Following is a Los Angeles Times account of the incident that was printed in the Idaho Statesman:
‘Oregon lineman, Bonneville High grad saves choking man’
LOS ANGELES – As an offensive lineman for Oregon, Mark Asper usually does his work out of the spotlight.
But the senior from Idaho Falls made a huge pre-Rose Bowl play Wednesday night during the Ducks’ trip to Lawry’s The Prime Rib in Beverly Hills for their turn at the annual ‘Beef bowl.”
During the meal, Asper said he noticed a commotion at a table near his. A man, he said, “was giving the universal ‘Help me, I’m choking’ signal.”
The 6-foot-7, 325-pound Asper said another man attempted to perform the Heimlich maneuver but was unsuccessful.

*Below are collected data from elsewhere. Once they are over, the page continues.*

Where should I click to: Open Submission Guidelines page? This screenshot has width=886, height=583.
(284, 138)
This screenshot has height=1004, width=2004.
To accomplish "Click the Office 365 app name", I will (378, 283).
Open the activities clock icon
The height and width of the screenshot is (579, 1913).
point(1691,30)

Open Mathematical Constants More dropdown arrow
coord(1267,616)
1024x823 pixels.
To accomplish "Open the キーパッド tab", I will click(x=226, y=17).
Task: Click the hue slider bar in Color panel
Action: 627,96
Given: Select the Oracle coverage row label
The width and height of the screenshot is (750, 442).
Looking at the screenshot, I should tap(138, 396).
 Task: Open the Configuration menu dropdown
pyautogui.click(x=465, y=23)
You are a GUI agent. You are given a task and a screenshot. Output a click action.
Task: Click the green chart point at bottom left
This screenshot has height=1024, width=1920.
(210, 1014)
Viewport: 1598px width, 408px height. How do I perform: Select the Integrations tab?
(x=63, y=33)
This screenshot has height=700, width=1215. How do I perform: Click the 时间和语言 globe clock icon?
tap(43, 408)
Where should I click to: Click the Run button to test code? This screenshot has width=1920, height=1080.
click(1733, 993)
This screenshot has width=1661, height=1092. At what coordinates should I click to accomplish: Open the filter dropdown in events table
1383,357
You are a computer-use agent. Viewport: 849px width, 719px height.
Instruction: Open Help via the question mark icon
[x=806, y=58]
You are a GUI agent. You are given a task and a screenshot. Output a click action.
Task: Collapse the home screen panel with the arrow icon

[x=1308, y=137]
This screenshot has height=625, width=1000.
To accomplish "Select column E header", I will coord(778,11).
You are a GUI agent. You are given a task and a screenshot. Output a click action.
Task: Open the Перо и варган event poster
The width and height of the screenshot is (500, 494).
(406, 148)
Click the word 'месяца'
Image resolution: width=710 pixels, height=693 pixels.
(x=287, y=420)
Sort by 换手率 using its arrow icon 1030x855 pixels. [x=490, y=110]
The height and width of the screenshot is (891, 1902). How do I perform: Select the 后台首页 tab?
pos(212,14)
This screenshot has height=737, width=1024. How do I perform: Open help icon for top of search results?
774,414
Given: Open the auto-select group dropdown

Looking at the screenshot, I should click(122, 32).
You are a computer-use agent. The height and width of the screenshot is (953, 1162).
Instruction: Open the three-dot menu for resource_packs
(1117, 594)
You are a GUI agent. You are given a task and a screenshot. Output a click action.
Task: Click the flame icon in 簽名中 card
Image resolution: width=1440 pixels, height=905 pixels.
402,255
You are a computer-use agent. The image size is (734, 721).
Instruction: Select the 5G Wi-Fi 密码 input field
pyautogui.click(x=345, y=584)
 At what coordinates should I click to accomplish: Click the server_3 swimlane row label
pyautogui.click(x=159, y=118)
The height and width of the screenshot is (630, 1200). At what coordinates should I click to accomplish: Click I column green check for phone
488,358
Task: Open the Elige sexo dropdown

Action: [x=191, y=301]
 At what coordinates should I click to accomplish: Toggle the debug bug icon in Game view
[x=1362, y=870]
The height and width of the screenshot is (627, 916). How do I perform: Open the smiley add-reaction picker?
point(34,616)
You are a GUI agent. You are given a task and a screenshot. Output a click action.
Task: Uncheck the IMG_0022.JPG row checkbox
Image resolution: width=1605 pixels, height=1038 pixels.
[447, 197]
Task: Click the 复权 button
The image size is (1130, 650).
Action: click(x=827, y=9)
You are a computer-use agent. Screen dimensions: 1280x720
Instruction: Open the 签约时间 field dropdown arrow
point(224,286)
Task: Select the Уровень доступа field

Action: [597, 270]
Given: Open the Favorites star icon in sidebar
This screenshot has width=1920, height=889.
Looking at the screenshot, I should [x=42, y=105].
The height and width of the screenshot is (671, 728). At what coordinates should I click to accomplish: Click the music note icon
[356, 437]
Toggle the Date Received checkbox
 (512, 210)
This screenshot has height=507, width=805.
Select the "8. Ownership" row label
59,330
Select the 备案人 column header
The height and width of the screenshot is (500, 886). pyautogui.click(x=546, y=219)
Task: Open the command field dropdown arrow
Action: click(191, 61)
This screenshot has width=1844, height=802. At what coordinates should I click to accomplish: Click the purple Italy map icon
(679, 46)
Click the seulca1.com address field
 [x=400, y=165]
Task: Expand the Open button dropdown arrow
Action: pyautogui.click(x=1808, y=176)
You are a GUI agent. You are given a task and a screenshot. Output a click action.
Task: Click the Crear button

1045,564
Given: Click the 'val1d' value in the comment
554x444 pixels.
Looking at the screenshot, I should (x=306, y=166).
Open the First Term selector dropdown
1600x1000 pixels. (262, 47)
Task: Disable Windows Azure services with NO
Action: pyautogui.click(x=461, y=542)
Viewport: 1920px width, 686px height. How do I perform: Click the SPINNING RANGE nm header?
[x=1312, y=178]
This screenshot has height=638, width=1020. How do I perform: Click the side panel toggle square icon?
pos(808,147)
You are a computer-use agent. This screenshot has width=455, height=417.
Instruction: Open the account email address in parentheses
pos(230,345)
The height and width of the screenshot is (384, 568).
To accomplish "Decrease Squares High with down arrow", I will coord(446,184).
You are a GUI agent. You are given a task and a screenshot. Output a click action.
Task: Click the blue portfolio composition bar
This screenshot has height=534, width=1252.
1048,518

“I stood up and patted him on the back and said, ‘If you don’t know what you’re doing, I do, because I’m an Eagle Scout,’ ” Asper said. “So I ripped in there.”
The man he assisted, Paul Diamond of Los Angeles, is the father of an Oregon student.
Asper, who had never performed the maneuver in a real situation, said he felt compelled to act.
“They’d take away my merit badges and my Eagle Scout card, you know,” he said. My brother’s a doctor, so I joke I should be in the medical field anyway.”